Fed's Waller inches open the US rate cut door
Yesterday’s NAB Business Survey bolted a stronger 76 handle on to the AUD, the currency finding support through the day and again overnight, trading this morning toward the top of its overnight range, currently at 0.7685/90, up 1.2%.
Yesterday’s NAB Business Survey bolted a stronger 76 handle on to the AUD, the currency finding support through the day and again overnight, trading this morning toward the top of its overnight range, currently at 0.7685/90, up 1.2%. In the aftermath of the Survey, pricing for a May RBA cash rate cut was wound back 11% points to a 28% chance with 5 bps sliced off the priced-in year ahead cash rate to 1.71%.
Emerging market currencies also found support overnight from better risk-on sentiment, with another push up in oil prices, Brent up $1.81 to $44.64, up 4.23%, WTI up 4½% to $42.17. Wire services were reporting that Russia and Saudi Arabia had reached consensus on freezing oil output ahead of this weekend’s producer talks. The LMEX base metals index rose 2.3% (Cu +2.2%, Ni +3.5%), while the Chinese iron ore price also came to the party, up another chunky $2.60/t to $59.22/t, Chinese steel rebar futures up 2.47% and Dalian iron ore futures higher by 4.37%, all supportive of the commodity-linked currency set.
The mood was not dimmed by the IMF cutting its global growth forecast to 3.2% from 3.4% for this year, noting growth “at an increasingly disappointing pace that leaves the world economy more exposed to negative risks”. The IMF called for a three-pronged policy approach based on structural, fiscal, and monetary policies. The IMF cut its forecasts equally for the advanced and emerging market economies.
UK inflation surprised somewhat on the higher side, headline CPI better than expected by 0.1% to 0.5% and core CPI better by 0.2% to 1.5%. This provided some support for Sterling after the release but a Brexit poll released later in the session showing “leavers” outnumbering “remainers” keeping the quid on the back front.
On the other side of the Atlantic, the US NFIB Small Business Optimism index for March, printed a little softer than Feb and expectations of a small lift (A: 92.6; L: 92.9; E: 93.5) adding a little more to the weakening in recent months.
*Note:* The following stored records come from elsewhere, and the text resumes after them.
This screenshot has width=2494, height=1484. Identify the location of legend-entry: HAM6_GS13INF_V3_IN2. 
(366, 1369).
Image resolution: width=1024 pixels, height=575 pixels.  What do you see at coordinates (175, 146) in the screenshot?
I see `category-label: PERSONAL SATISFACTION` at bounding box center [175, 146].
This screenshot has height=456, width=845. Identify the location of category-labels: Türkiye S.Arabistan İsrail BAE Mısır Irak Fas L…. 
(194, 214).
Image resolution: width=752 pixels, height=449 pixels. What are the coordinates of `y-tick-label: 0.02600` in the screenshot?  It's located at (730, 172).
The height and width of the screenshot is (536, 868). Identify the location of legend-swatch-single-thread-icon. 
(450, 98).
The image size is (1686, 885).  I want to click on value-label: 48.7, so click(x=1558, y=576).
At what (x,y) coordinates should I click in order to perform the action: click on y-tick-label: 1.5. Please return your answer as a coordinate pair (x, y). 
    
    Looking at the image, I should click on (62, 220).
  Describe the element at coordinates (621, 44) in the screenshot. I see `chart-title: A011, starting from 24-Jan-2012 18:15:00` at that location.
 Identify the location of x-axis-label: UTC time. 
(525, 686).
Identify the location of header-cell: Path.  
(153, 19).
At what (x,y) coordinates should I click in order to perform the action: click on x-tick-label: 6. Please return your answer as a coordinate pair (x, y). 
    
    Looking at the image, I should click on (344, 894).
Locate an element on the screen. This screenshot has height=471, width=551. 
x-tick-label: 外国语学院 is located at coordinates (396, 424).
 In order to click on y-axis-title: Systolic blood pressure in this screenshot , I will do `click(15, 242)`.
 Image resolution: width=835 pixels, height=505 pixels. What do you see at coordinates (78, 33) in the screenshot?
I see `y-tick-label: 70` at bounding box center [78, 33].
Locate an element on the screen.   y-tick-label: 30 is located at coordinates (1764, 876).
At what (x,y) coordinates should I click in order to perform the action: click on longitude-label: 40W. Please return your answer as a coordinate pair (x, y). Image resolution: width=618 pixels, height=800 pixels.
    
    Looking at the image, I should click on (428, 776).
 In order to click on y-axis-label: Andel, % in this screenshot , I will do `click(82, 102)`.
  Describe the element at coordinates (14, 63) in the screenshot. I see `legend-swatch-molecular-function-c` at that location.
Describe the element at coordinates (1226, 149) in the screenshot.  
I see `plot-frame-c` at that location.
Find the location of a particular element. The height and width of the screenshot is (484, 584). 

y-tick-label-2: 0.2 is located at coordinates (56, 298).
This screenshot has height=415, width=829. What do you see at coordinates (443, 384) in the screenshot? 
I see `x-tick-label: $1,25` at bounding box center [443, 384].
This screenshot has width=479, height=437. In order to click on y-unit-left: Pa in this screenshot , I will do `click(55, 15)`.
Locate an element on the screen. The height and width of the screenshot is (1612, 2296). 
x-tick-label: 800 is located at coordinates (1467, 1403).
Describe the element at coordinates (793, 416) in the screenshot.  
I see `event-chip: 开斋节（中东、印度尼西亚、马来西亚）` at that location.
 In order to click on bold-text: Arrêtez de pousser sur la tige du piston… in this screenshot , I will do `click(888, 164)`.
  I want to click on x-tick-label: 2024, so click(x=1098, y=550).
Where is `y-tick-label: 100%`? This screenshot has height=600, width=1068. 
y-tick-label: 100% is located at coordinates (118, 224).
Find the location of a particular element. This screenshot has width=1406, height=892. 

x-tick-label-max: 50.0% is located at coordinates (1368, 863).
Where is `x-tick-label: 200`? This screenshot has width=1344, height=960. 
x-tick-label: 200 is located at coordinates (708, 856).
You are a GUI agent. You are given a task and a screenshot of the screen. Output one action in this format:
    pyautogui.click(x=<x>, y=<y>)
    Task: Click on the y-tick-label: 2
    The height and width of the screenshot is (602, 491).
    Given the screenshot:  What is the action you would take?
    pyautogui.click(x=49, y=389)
Even so, the risk-on mood saw heavy global bond markets, US 2y Treasuries up 3.6 bps to 0.73% and 10s up 4.7 bps to 1.77%.
San Fran Fed President John Williams – a FOMC non-voter but regarded as in the inner circle (with Yellen and Fischer) – has been speaking of life after the next rate hike, that data over the past few months has been consistent with the Fed’s dual mandate including core inflation still on the right trajectory, that 2-3 rate hikes for 2016 is reasonable. The tone of those comments seems less worrisome about US economic prospects.
Fellow Fed President Lacker (also a non-voter and a noted hawk) has also been speaking, offering his views that US economic strength makes policy divergence likely (between the Fed and other CBs), also speaking of robust employment and core inflation firming. Fed President Harker (non-voter) said it is possible the Fed could hike at least three times in 2016. He said every meeting should be considered live, including the April FOMC.
First up today is New Zealand food prices for March (8.45 AEST), something that might provide a little bit more colour ahead of NZ’s Q1 CPI due next Monday, 18 April. Then at 1030 is the AUD Westpac consumer sentiment index for April. In March, sentiment was at 99.1 (-2.2% m/m), virtually on its long term average. Since that survey was taken, the weekly ANZ-Roy Morgan Measure has given back the gains it made in March, even though labour market news has been positive as has support for the AUD.
Of more market interest will be the Chinese trade report for March. No time given on the screens; last time it was just after 1.30, so allowing for no daylight saving here now perhaps just after 12.30 with release of the USD version likely ~5 mins after the CNY version. The big shock last time was the capitulation in export growth to -25.4% and that’s expected to reverse to +10% in March with imports down in USD terms by -10.1% after -13.8% in February. Also keep an eye out for the March Chinese new yuan lending/ aggregate financing/money supply report that’s due any day now.
The big release is tonight’s US retail sales for March, coupled with the Fed’s Beige Book and the Bank of Canada rate decision, although given better Canadian data of late, no change is universally expected, the decision also coming with a press conference. The IMF is releasing its half yearly Fiscal Monitor tonight, not a big market mover at all, the news coverage a reminder of high government indebtedness. There are also two ECB speakers tonight, Nowotny and Constancio.
On global stock markets, the S&P 500 was +1.00%. Bond markets saw US 10-years +4.72bp to 1.77%. On commodity markets, Brent crude oil +3.90% to $42.62, gold-0.0% to $1,258, iron ore +4.6% to $59.22. AUD is at 0.7683 and the range was 0.7584 to 0.769.